Ahí están Gro y Ollis, la una al lado de la otra, junto a una barrera oxidada con una señal de prohibido más oxidada aún. Y parece que nadie ha usado ninguna de las dos cosas en los últimos cien años. Han descubierto algo. Algo totalmente desconocido o algo que alguien había olvidado. Ollis siente un cosquilleo por el cuerpo. Desde los dedos de los pies hasta las raíces del pelo. Ahora no puede achantarse.
—¿Qué hacemos? —dice Ollis.
—Descubrir qué es lo que está prohibido —dice Gro y se gira hacia Ollis.
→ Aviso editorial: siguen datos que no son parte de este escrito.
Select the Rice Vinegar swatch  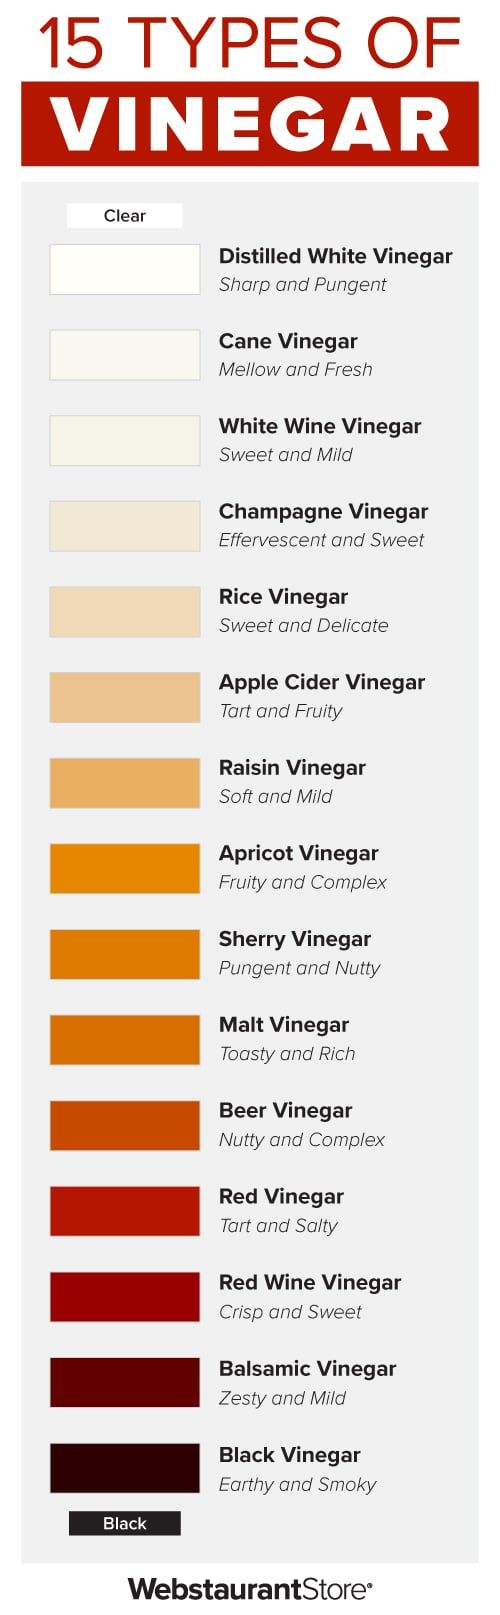point(125,612)
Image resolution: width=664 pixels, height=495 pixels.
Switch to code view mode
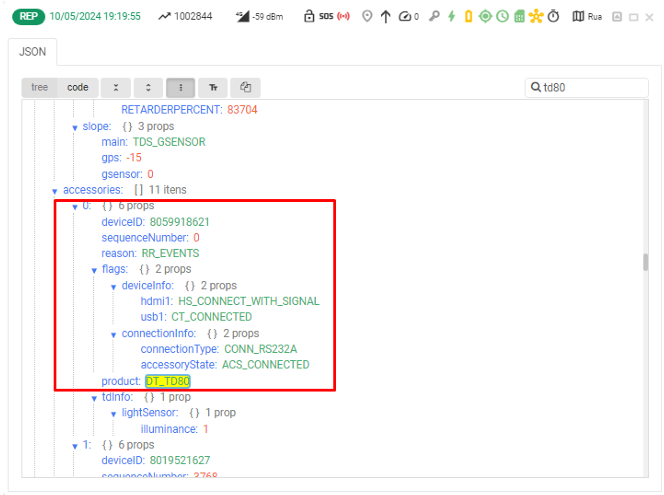[x=77, y=88]
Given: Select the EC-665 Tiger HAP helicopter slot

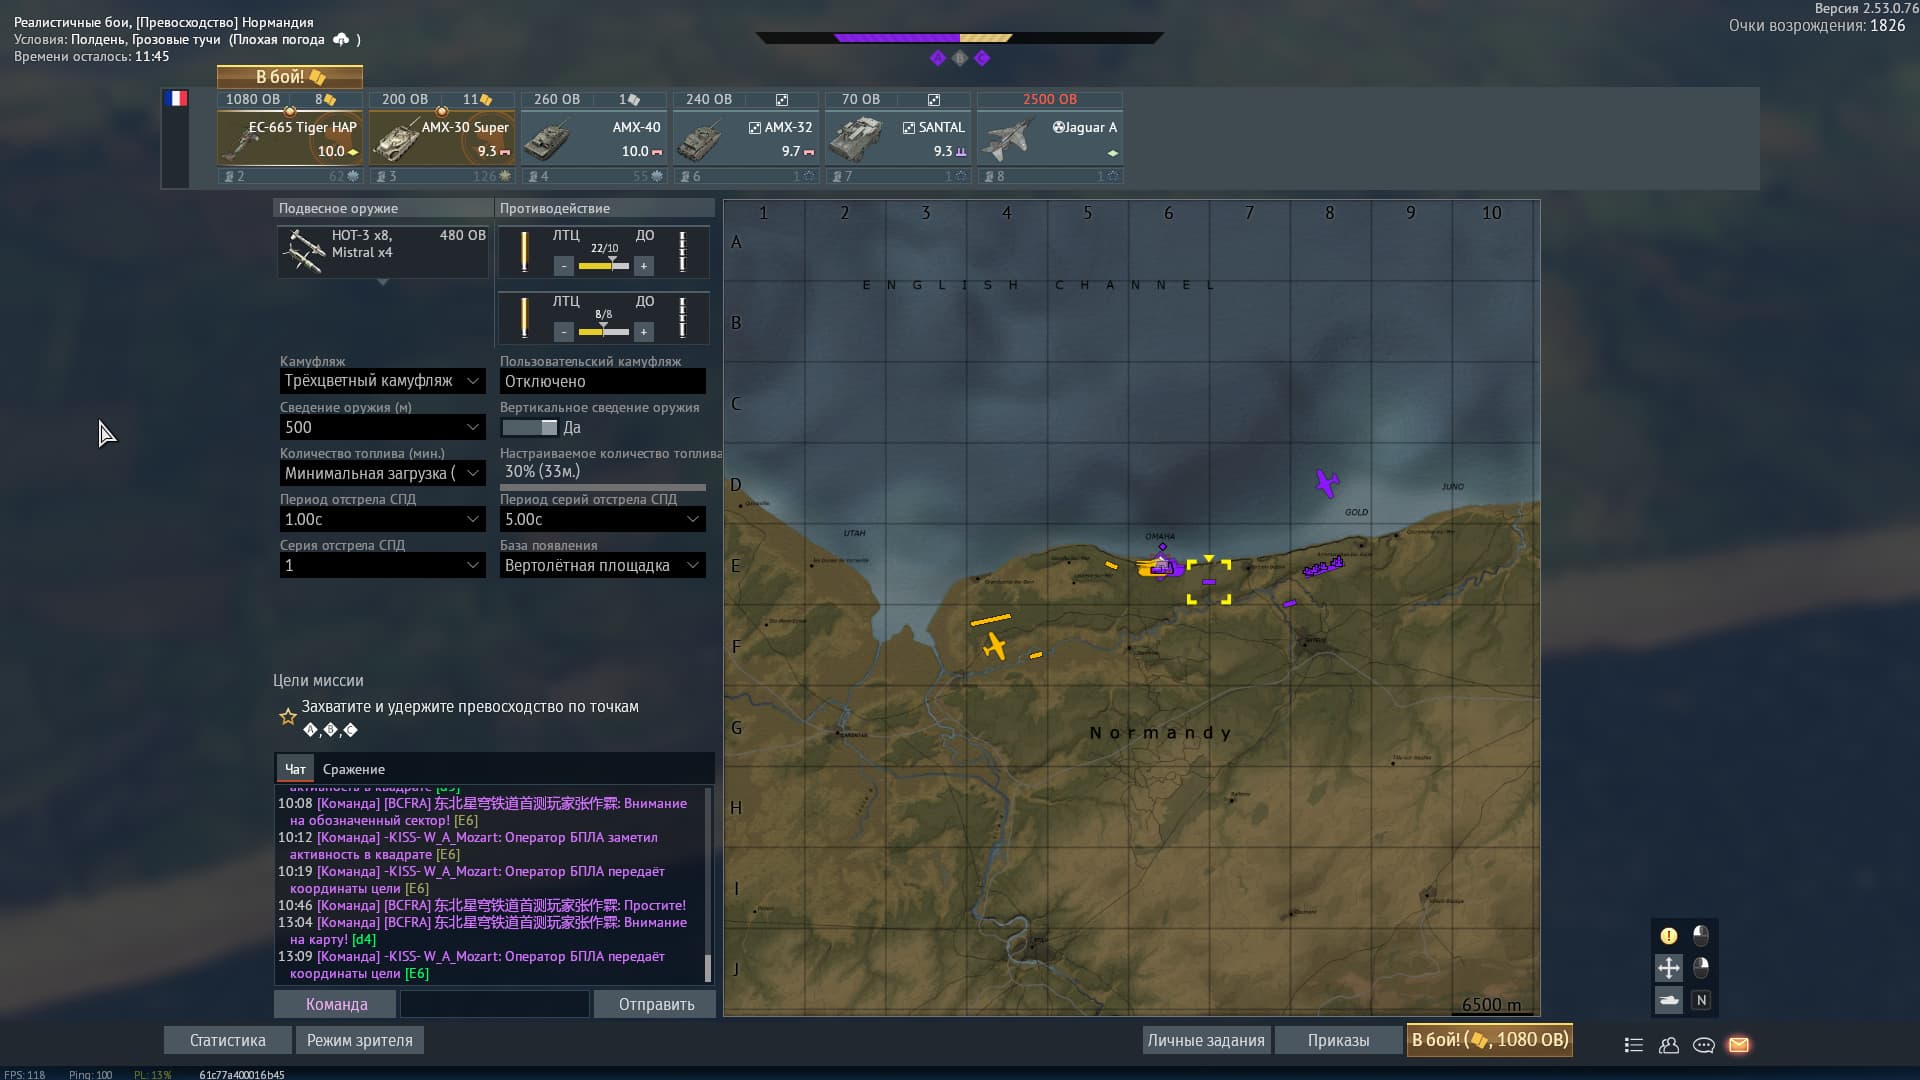Looking at the screenshot, I should (x=290, y=138).
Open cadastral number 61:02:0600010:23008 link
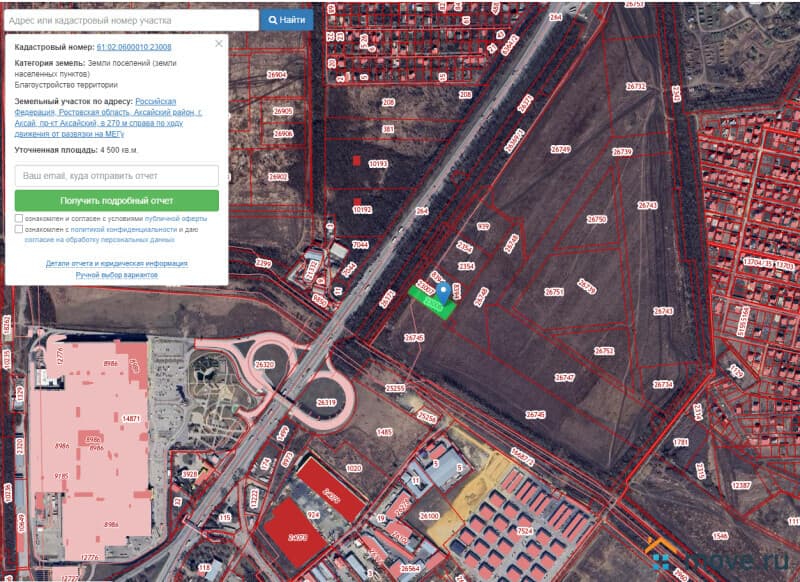The height and width of the screenshot is (582, 800). coord(133,47)
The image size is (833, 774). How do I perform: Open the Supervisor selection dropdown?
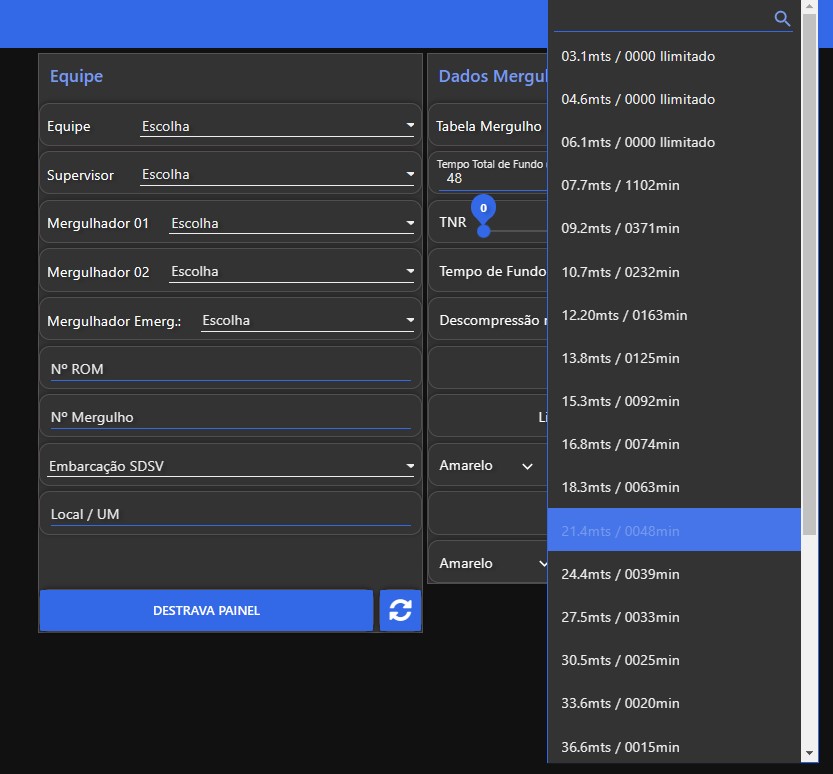tap(277, 175)
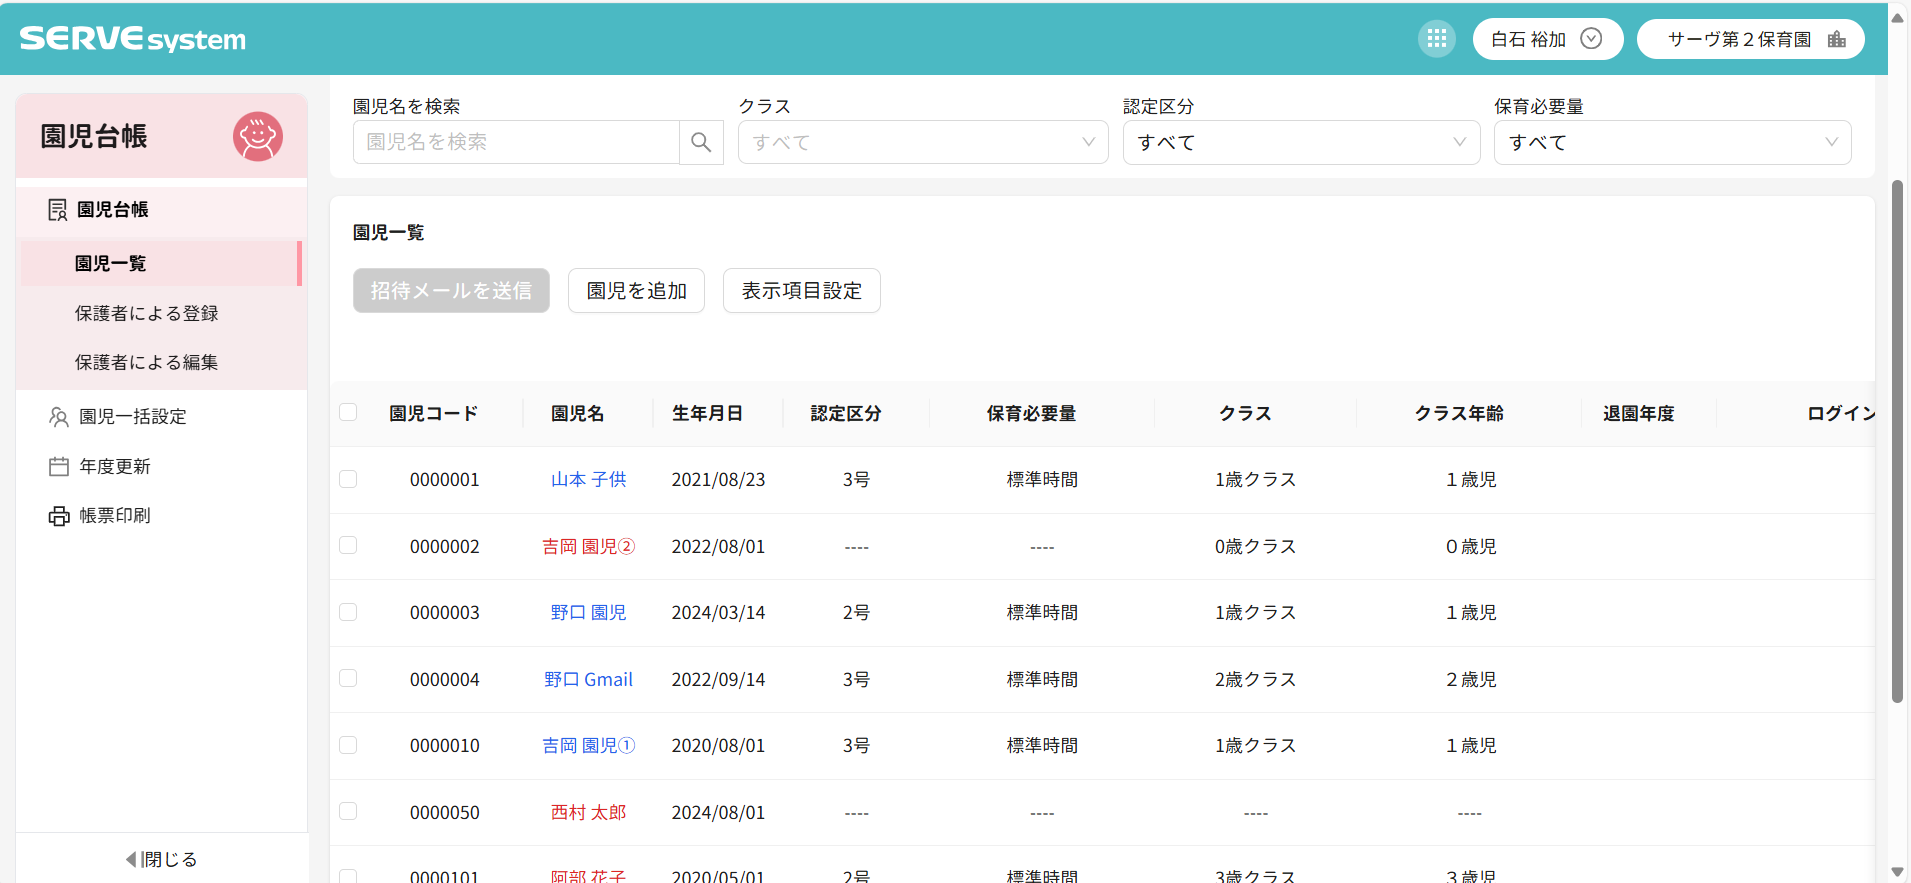Go to 保護者による編集 menu item

point(146,362)
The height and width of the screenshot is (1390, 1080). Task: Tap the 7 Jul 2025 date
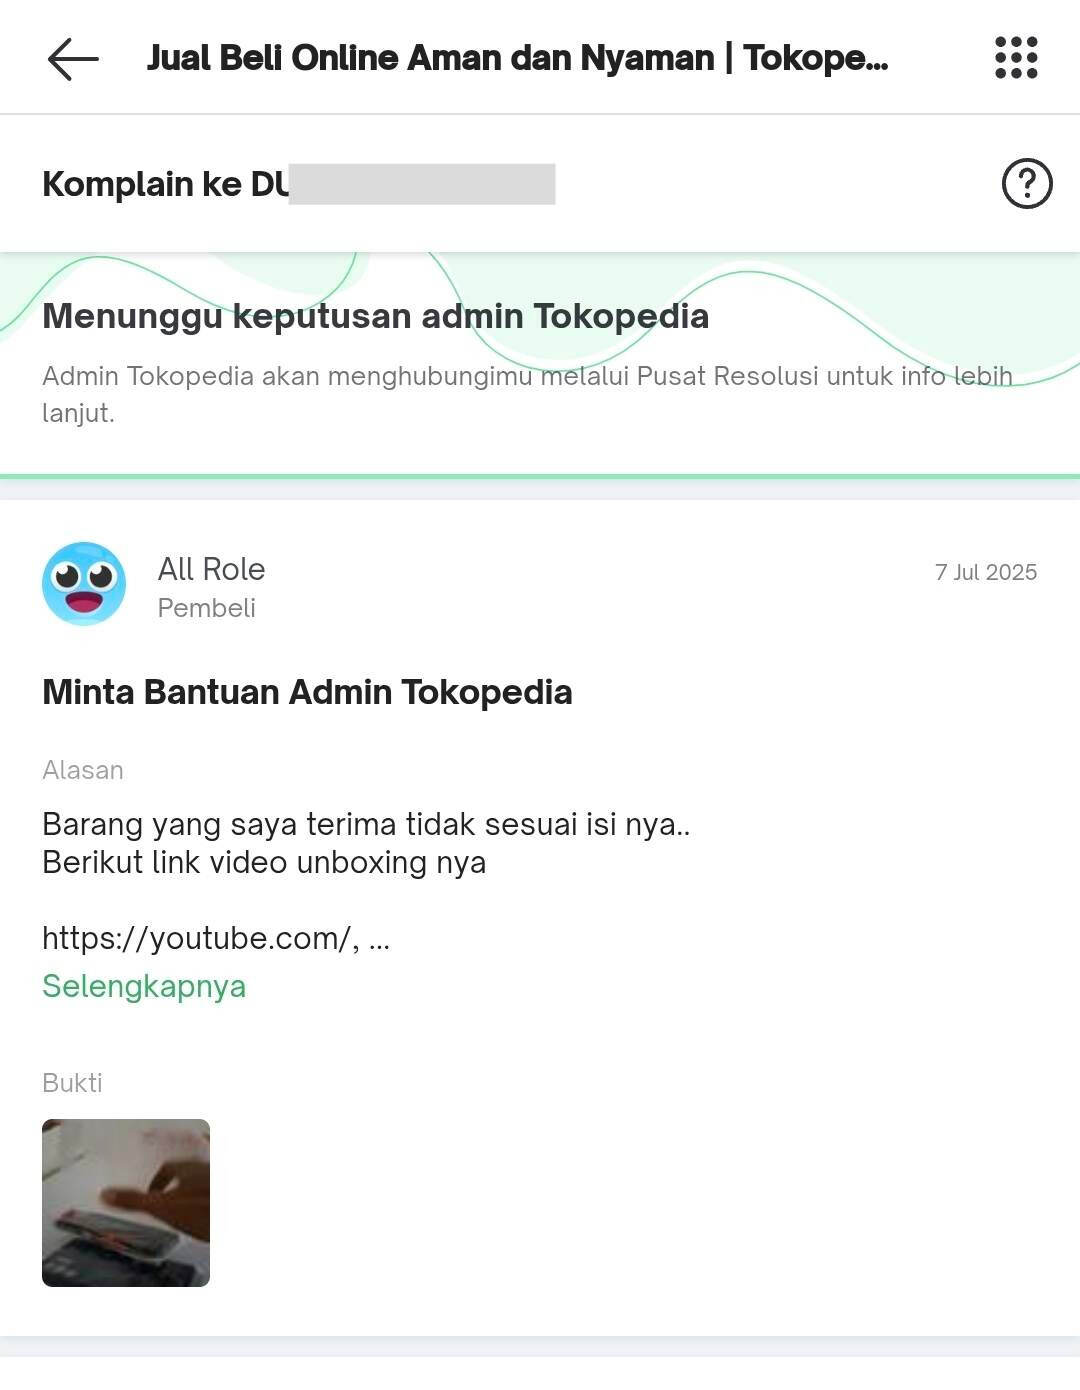(x=986, y=572)
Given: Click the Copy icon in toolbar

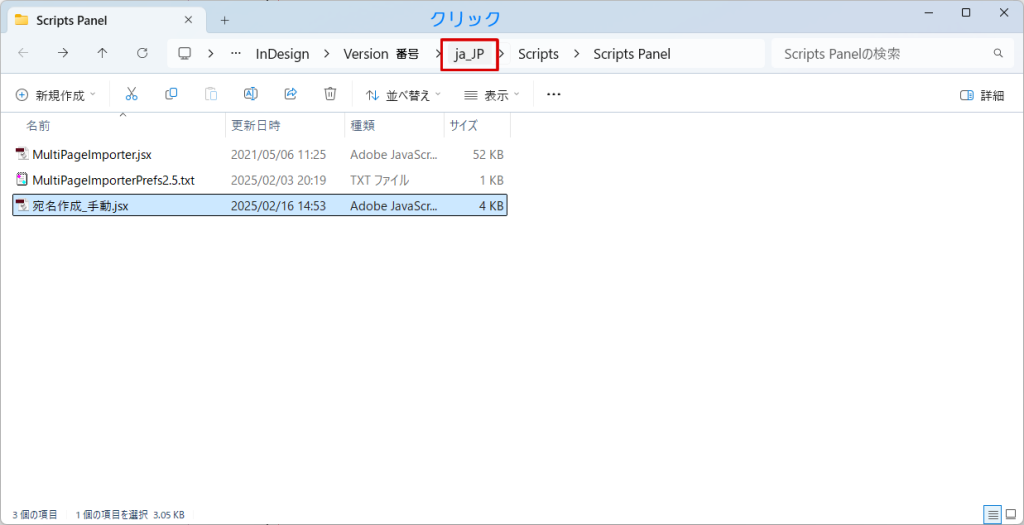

Ollis asiente con la cabeza. Entonces se arrodillan, asoman la cabeza por debajo de la barrera, dan un paso al frente y se vuelven a poner de pie. Se miran muy serias. Ya está. Han incumplido la prohibición. Ollis respira lo más hondo que puede y echa a andar.
El camino está tan cubierto de vegetación que de vez en cuando desaparece y hay que volver a buscarlo. Quitar la hierba y el brezo y ver si hay huellas de ruedas o de pies o de lo que sea que pueda haber dejado un rastro. Gro se saca un paquete de espaguetis de la mochila para dejar un rastro a medida que avanzan. Así les será más fácil regresar. Se adentran más y más en el bosque. Pasan quince minutos. Después, quince más. Más tarde, media hora. Están tan dentro del bosque que se preguntan si pronto saldrán por el otro lado. Ollis se busca el cuentakilómetros en el bolsillo. Marca 2,1. Solo puede avanzar novecientos metros más. Mira a Gro, que se abre paso decidida, con la nariz en la hierba y un montón de espaguetis en la mano.
—¿Tú nunca tienes miedo? —exclama Ollis.
Gro se vuelve hacia ella.
—No. Y de todas formas no pienso mucho en eso —dice y se encoge de hombros—. Creo que he tenido miedo dos veces en la vida y solo he llorado una, pero eso fue…
—… Cuando naciste —le interrumpe Ollis.
—Sí —dice Gro y sonríe orgullosa—. Pero en esos momentos todo el mundo llora.
Siguen...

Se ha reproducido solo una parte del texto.